June maintenance window (/proj and Slurm NOT yet available on Rackham and Snowy!) closed

The June maintenance window will start at 09:00 CEST on June 1.

On June 1 we will complete the final step in our storage expansion that we started during the last maintenance window on May 4. Queues on Rackham and Snowy will be stopped and /proj will be unavailable. We estimate the work to be completed within approximately 30 hours hence /proj might be unavailable on June 2 (Thursday).

Queues on Bianca is stopped as we perform another update of Slurm and work on updating the project and home storage system Castor.

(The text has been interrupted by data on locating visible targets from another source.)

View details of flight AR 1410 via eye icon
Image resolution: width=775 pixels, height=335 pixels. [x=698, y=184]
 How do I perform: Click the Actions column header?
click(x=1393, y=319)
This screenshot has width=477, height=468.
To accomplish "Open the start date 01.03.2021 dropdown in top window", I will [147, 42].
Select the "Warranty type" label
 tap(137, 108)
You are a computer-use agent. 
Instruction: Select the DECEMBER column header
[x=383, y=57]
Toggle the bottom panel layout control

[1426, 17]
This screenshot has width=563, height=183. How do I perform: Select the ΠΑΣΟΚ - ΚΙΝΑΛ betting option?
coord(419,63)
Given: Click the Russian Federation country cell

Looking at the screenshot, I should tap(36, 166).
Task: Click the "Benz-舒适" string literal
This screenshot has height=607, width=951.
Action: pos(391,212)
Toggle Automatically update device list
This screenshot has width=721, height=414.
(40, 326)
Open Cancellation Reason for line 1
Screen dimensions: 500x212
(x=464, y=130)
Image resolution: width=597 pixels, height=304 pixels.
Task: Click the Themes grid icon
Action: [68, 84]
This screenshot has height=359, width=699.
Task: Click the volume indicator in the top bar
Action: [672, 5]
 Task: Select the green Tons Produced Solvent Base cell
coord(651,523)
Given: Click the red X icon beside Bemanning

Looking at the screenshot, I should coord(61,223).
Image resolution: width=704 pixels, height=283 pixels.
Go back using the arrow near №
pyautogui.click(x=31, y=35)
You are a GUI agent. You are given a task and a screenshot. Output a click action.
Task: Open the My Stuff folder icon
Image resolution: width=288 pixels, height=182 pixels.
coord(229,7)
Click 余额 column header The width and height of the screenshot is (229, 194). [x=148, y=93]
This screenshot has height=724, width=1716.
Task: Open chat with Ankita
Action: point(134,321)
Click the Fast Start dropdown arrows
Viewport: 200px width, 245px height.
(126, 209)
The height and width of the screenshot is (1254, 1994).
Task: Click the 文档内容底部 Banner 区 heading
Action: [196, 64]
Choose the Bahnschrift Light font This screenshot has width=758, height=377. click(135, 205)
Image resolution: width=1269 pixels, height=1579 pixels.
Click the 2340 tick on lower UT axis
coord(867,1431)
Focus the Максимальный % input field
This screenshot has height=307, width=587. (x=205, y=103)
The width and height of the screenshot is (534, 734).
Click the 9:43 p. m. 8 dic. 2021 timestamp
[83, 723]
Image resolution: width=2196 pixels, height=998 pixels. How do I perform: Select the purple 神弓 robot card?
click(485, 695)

This is the last major planned maintenance before the summer. Maintenance in July and August is expected to be light, i.e. security and bug fixes at most, due to lower availability of staff.

Update 2022-06-07 09:00

Crex is still being investigated but the maintenance of all other systems are completed. Please follow our work with Crex in this separate news. Thank you.

Update 2022-06-03 17:00

The filesystem is fully up, however we have discovered an issue related to symlinks which unfortunately requires further inspection before we are able to allow access to Crex (and jobs to start). It is at this moment difficult to estimate if Crex will be available in some capacity later today. This is the last scheduled update for today.

Update 2022-06-03 15:00

The tests so far all seem OK. A scrub of the metadata (>1B inodes) completed without issues. Crex is likely to be available on login nodes before 17:00 pending no surprises. If all goes well, the queues can be slowly released during the evening.

Update 2022-06-03 12:00

Continued testing and checking of Crex - no issues so far.

Update 2022-06-03 09:00

We consider the migration completed and are now preparing and testing the system for production.

Update 2022-06-02 17:00

Migration on Crex will continue and tomorrow. The migration is at 100% excluding a few dozen inodes, left for manual inspection.

Update 2022-06-02 16:00

Maintenance on Bianca completed. Slurm queues to be released shortly.

Update 2022-06-02 15:00

Migration at 94% for Crex for the last MDT, however we have discovered issues transfering some metadata that will require additional steps to correct which unfortunately makes it unlikely for us to return to production today. For Bianca all active projects has completed its upgrade and we are preparing Bianca for production.

Update 2022-06-02 12:00

Migration continues on Crex. One of two MDTs has been 100% migrated, the remaining one is ~70% completed. For Bianca, about 65% of projects are now running Slurm 20, the rest are queued for upgrade.

Update 2022-06-02 09:00

Maintenance continues on Crex and Bianca. We are still migrating metadata on Crex. Part of the reason this takes time is due to the large amount of files in /crex/proj. Simplified, the metadata part of a file is called inode and we have close to 1 billion inodes on Crex. Each inode needs to be unpacked and installed correctly to the flash-based SFA200V controller for Crex to gain additional inode space, as well as to turn on optimization for smaller files. The work on the storage project system on Bianca completed yesterday evening. Bianca will return to production when all clusters are upgraded from from Slurm 19 to Slurm 20 (made available on May 4), as this is a requirement for running Slurm 21 (installed yesterday). This is an automatic process and expected to complete soon.

Update 2022-06-03 09:00

Update 2022-06-01 17:00

One part of Castor refused to come-up correctly which has caused delays. The problem would now appear to have been solved. We will continue to work on Castor throughout the evening, but production of Bianca is expected for Thursday morning. Migration of metadata on Crex is still ongoing. Next update at 09:00 tomorrow.

Update 2022-06-01 15:00

Metadata migration running on Crex. Rackham and Snowy is not expected to return into production for today. Upgrade of Slurm and update of Castor (Bianca storage system) progressing without issues. Next update at 17:00.

Update 2022-06-01 12:00

Maintenance progressing well.

Update 2022-06-01 09:00

Maintenance begins.